══ Page ══

[✔️] February 24, 2023- Global Warming News Digest | Rebecca Solnit, clip French video series The Collapse, William Rees, Baba Brinkman, After Oil Conversation, TED ta; lk disruption,

Richard Pauli Richard at CredoandScreed.com
Fri Feb 24 09:34:17 EST 2023


/*February 24, 2023*/

/[ wise woman of considerable positivism ] /
*Hope Amid Climate Chaos: A Conversation with Rebecca Solnit*
The writer and activist shares her thoughts on the climate movement’s 
wins, the key difference between optimism and hope, and the “clarifying” 
violence climate activists face.
OPINION
ANALYSIS
By Stella Levantesion
Feb 21, 2023

 From throwing soup against paintings, to blocking roads, to striking 
for the climate, to stopping private jets from taking off, activists 
worldwide are pushing harder than ever for action to address global 
warming. And they are delivering a clear and consistent message: What 
has long been accepted as the status quo — expanding fossil fuels, 
investing in polluting industries, oil and gas propaganda, greenwashing, 
climate change denial, governmental delay in climate action — is simply 
not acceptable anymore. The climate movement is working incessantly to 
make this clear to everyone.

When we talk about any movement, including the push for climate action, 
we’re talking about a “zeitgeist, a change in the air,” writer, 
historian, and activist Rebecca Solnit writes in her essay-turned-book 
Hope in the Dark, which focuses on the intersection of activism, social 
change, and hope. It’s this last element, hope, that can become “an 
electrifying force in the present,” Solnit writes, “a sense that there 
might be a door at some point, some way out of the problems of the 
present moment even before it is found or followed.”

As activists and others work towards this door, they do so with the 
belief that there is still time to act and that the climate is worth 
fighting for. These same convictions are at the core of Solnit’s and 
storyteller Thelma Young Lutunatabua’s most recent project, Not Too 
Late, which offers perspectives, resources, and “good paths forward” for 
those who care about the climate. The pair are also transforming the 
project into a book, coming April 2023, with contributions by activists, 
authors, experts, journalists, and others from around the globe.

I published the first Gaslit column a year ago this month. To celebrate 
its one-year anniversary, I wanted to depart from the usual format to 
focus on the essential role of activism and hope in combating the forces 
of delay and denial. I spoke with Solnit about hope and the future of 
climate action in the face of intensifying impacts from global warming, 
oil and gas industry propaganda and greenwashing, violence against 
activists, and inaction by political leaders. The following conversation 
has been edited for length and clarity.

═══
══ Extracted records ══

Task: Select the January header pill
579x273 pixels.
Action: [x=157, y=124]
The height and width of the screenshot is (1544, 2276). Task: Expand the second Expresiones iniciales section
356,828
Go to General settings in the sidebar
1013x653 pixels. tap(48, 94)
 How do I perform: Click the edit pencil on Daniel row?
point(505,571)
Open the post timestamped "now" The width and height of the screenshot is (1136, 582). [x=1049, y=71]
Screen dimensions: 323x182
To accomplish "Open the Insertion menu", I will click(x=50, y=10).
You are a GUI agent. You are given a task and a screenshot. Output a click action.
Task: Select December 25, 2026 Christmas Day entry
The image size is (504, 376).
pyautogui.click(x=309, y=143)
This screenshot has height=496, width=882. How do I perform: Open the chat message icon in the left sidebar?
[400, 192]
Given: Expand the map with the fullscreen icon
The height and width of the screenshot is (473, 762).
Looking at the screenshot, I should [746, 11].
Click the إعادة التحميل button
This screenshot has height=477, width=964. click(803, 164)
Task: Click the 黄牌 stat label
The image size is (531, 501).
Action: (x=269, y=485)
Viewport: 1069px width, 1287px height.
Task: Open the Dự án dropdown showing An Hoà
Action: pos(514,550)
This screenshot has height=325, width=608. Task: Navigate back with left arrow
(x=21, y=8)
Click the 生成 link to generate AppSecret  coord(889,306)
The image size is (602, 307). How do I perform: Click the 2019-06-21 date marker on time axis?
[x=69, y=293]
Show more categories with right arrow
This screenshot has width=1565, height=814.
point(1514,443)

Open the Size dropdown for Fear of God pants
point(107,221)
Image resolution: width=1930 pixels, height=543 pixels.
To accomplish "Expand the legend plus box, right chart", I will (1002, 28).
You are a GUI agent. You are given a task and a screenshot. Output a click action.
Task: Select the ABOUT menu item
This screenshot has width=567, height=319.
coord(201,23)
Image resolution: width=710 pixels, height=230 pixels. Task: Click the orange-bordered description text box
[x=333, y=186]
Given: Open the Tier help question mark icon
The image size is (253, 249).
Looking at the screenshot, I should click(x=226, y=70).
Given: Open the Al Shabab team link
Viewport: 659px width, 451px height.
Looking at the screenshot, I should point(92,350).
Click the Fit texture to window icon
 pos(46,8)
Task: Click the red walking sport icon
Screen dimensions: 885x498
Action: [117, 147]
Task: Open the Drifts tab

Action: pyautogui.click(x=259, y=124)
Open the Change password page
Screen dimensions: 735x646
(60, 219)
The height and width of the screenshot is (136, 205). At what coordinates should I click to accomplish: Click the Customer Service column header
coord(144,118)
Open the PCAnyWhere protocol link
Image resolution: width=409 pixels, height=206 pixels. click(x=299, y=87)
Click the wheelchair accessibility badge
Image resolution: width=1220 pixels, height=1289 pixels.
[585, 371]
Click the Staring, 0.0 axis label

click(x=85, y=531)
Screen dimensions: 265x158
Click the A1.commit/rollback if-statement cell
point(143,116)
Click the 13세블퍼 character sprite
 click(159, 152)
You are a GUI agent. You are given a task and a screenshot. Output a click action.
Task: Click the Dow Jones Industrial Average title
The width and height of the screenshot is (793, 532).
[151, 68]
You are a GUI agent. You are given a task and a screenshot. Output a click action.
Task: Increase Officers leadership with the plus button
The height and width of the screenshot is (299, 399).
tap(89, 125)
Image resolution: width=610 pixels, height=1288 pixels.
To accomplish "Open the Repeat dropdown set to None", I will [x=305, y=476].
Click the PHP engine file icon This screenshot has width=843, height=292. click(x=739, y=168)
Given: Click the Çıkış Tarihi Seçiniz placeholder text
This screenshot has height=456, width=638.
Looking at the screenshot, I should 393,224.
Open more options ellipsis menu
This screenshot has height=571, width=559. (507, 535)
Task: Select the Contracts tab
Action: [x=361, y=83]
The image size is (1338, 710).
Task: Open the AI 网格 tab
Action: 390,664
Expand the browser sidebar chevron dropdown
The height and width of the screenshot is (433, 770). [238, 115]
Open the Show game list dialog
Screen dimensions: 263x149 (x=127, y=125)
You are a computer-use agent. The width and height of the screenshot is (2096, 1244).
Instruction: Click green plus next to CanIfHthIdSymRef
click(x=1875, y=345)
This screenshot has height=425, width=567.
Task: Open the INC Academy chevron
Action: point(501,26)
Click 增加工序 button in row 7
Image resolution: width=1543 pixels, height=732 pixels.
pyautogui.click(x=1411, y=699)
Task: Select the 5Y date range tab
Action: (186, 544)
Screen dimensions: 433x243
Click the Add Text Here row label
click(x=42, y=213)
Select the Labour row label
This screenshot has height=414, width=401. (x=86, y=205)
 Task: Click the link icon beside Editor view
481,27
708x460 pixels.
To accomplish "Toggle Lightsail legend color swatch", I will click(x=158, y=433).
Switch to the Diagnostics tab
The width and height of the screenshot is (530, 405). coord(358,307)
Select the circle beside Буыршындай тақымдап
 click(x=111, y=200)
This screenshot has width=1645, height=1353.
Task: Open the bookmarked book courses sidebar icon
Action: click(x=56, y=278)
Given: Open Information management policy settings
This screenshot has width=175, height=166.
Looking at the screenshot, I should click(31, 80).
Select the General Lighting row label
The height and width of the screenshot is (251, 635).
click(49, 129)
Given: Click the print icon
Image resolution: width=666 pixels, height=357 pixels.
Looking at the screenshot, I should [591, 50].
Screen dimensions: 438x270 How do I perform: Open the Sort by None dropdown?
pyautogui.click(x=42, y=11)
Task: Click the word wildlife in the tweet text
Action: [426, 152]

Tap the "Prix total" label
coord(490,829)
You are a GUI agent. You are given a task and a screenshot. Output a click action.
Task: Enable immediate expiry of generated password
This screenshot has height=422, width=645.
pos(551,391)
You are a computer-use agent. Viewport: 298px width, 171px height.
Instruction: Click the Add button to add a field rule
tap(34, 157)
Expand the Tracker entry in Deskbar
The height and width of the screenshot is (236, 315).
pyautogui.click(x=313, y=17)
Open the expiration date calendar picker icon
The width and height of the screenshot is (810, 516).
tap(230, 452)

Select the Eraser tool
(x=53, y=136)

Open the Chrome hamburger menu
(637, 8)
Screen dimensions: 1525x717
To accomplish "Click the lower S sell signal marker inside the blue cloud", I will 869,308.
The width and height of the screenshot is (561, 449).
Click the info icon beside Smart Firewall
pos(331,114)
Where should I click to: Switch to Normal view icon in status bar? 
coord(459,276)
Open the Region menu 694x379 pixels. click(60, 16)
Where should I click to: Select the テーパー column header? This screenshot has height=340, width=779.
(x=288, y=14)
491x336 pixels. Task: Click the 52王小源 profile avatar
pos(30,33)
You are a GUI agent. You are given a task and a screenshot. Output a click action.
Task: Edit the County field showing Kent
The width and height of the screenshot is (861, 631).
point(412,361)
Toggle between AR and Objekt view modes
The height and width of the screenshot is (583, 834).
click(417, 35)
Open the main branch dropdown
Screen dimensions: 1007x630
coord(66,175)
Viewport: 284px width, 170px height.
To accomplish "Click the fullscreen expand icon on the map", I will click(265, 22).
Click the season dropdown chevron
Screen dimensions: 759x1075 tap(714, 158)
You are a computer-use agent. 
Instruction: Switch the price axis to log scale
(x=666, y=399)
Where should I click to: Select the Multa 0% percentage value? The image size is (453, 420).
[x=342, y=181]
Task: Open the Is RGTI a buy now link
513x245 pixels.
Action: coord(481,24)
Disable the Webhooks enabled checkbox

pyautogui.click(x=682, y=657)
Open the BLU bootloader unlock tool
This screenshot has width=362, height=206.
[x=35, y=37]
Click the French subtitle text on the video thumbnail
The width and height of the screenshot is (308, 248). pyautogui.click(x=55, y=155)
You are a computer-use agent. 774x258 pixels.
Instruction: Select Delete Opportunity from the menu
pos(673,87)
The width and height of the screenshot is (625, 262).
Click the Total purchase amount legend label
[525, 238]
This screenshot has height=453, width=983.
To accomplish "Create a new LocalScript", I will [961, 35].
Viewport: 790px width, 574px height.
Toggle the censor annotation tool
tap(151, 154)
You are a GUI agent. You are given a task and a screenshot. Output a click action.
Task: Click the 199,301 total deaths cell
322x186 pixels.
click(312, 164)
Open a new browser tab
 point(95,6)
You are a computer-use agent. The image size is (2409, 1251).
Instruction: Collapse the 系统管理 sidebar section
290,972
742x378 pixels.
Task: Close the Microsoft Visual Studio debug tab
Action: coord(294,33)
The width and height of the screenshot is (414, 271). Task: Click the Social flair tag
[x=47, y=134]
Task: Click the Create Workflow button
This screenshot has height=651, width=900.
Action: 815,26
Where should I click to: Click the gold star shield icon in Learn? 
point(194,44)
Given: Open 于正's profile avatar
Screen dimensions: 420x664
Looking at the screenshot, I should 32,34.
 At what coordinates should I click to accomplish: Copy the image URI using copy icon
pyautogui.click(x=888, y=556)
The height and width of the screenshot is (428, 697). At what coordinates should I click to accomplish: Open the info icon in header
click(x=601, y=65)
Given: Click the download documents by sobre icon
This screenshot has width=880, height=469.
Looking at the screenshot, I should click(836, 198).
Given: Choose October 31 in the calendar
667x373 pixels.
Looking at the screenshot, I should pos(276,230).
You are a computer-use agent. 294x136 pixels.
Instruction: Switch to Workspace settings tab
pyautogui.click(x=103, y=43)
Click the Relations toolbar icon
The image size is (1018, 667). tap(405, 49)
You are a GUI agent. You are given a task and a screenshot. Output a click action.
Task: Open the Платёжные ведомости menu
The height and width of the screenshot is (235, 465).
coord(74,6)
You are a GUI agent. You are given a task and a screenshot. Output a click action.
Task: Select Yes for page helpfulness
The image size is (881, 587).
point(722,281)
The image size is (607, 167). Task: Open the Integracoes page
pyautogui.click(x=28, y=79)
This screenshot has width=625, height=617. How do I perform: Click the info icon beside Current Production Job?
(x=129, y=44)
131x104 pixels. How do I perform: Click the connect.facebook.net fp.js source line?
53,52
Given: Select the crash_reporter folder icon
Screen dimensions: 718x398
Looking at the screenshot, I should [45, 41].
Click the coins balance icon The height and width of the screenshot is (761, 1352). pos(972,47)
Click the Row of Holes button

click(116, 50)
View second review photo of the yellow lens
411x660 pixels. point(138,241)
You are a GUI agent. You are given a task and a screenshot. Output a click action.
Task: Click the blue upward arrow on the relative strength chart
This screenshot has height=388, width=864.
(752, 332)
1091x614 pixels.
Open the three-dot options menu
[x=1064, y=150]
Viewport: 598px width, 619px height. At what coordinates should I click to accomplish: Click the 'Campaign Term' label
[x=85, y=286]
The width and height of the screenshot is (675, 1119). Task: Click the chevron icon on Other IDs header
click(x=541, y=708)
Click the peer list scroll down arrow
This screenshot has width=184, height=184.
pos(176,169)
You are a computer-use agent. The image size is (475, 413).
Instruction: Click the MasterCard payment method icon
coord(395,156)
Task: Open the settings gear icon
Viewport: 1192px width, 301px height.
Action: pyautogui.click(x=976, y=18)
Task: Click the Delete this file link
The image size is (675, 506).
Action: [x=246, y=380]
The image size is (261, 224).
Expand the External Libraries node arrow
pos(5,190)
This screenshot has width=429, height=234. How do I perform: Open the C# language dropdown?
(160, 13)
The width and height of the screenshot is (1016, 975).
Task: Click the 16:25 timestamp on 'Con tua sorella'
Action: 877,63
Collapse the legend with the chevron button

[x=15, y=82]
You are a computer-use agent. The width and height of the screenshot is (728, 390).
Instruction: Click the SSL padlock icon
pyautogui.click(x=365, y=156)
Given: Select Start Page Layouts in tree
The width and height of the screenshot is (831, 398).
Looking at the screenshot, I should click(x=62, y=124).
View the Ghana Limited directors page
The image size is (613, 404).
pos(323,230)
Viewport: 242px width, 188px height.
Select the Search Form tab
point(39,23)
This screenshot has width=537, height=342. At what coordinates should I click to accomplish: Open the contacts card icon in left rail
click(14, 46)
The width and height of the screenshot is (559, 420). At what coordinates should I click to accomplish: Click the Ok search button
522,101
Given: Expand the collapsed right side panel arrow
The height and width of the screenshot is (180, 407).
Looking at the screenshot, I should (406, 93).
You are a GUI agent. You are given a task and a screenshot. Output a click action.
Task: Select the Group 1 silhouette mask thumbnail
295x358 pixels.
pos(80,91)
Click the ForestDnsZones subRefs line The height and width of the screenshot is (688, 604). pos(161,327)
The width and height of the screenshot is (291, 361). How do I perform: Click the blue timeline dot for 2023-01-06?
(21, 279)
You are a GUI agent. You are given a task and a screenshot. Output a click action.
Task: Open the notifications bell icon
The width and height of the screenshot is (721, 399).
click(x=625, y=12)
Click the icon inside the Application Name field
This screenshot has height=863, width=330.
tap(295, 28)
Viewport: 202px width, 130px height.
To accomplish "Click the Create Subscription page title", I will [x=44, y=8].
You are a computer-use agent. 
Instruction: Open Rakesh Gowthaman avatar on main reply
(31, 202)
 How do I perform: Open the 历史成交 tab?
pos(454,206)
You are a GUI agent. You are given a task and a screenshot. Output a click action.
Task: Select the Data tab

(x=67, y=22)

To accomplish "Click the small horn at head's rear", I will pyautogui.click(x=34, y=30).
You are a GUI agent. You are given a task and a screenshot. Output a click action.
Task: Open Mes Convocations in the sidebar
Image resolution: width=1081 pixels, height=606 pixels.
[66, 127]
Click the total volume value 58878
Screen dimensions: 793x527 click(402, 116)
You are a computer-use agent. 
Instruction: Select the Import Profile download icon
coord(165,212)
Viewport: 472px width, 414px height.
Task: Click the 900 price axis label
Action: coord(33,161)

═══

» **Objective A**
Reproduce the passage of the climate news digest from "Richard Pauli Richard" to "climate activists face.".
» **Objective B**
In the climate news digest, when is the book version of the Not Too Late project due out?

» **Written answer A**
Richard Pauli Richard at CredoandScreed.com
Fri Feb 24 09:34:17 EST 2023


/*February 24, 2023*/

/[ wise woman of considerable positivism ] /
*Hope Amid Climate Chaos: A Conversation with Rebecca Solnit*
The writer and activist shares her thoughts on the climate movement’s 
wins, the key difference between optimism and hope, and the “clarifying” 
violence climate activists face.

» **Written answer B**
April 2023